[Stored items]
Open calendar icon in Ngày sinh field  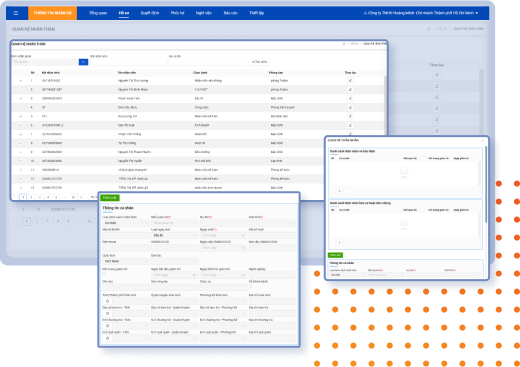click(x=243, y=235)
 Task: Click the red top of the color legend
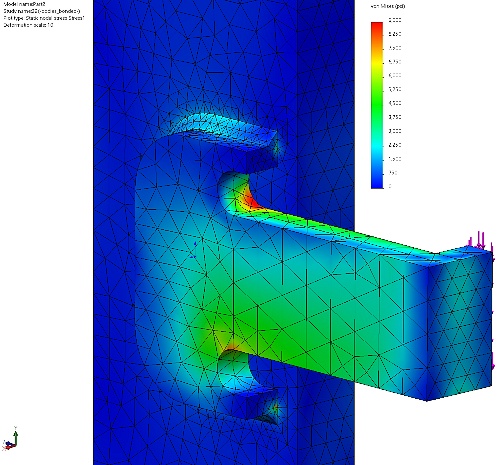click(377, 27)
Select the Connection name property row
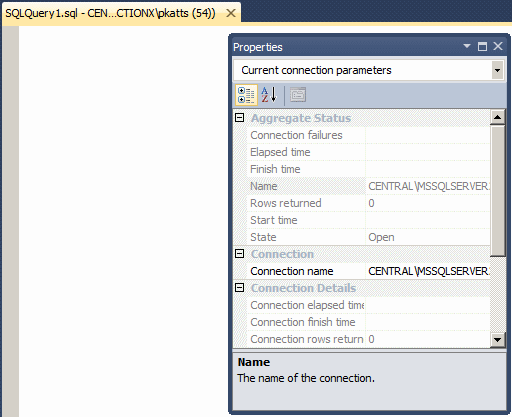The image size is (512, 417). coord(362,271)
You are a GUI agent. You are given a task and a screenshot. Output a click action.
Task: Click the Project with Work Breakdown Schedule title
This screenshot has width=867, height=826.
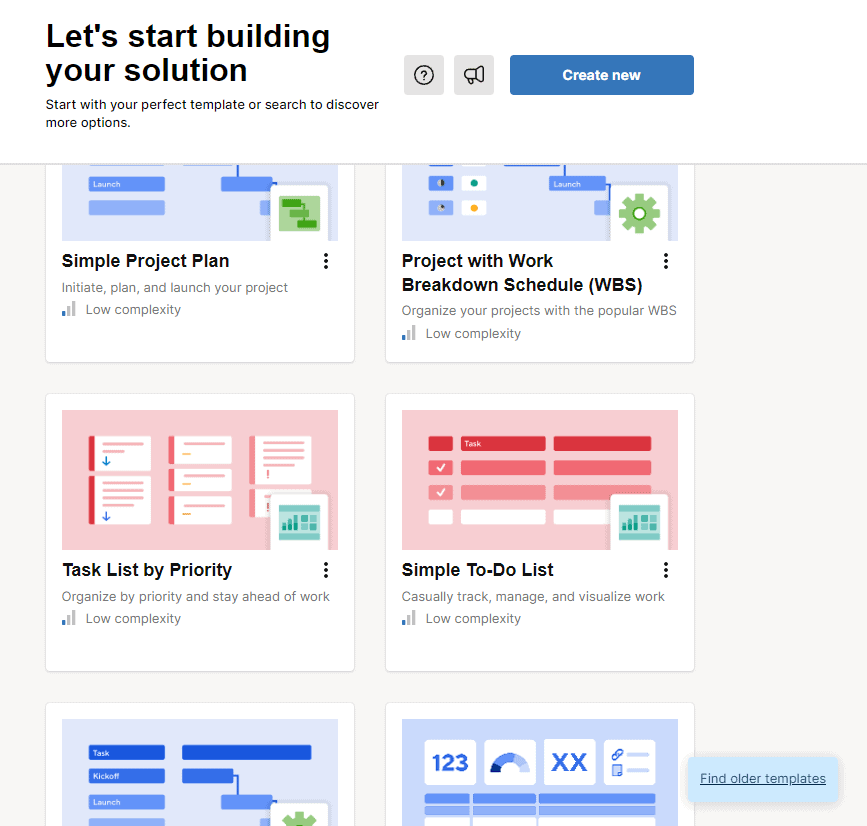(519, 272)
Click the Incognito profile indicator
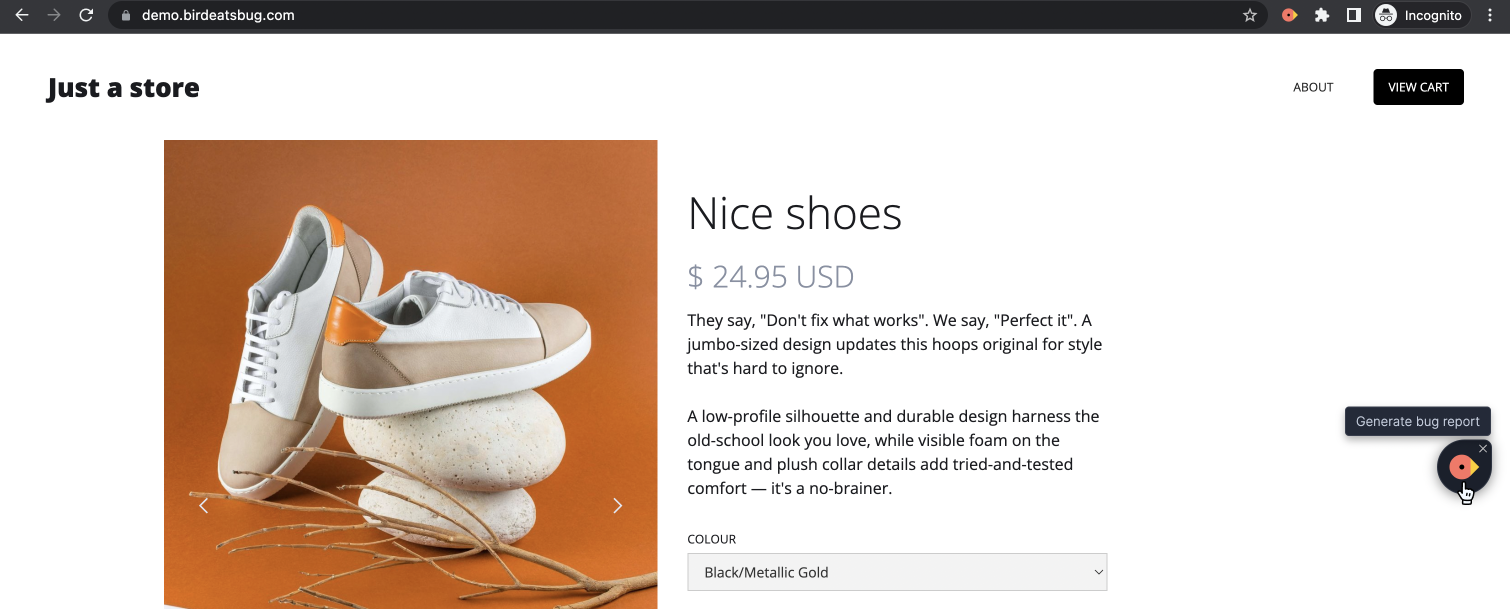Screen dimensions: 1510x609 tap(1418, 15)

REQUIRED WORK
Return word for word the line bearing "This screenshot has width=867, height=826." and every later line of the entries, but none of the pictures.

EXERCISE RESPONSE
This screenshot has width=867, height=826.
(519, 272)
Click the Incognito profile indicator
Screen dimensions: 1510x609 tap(1418, 15)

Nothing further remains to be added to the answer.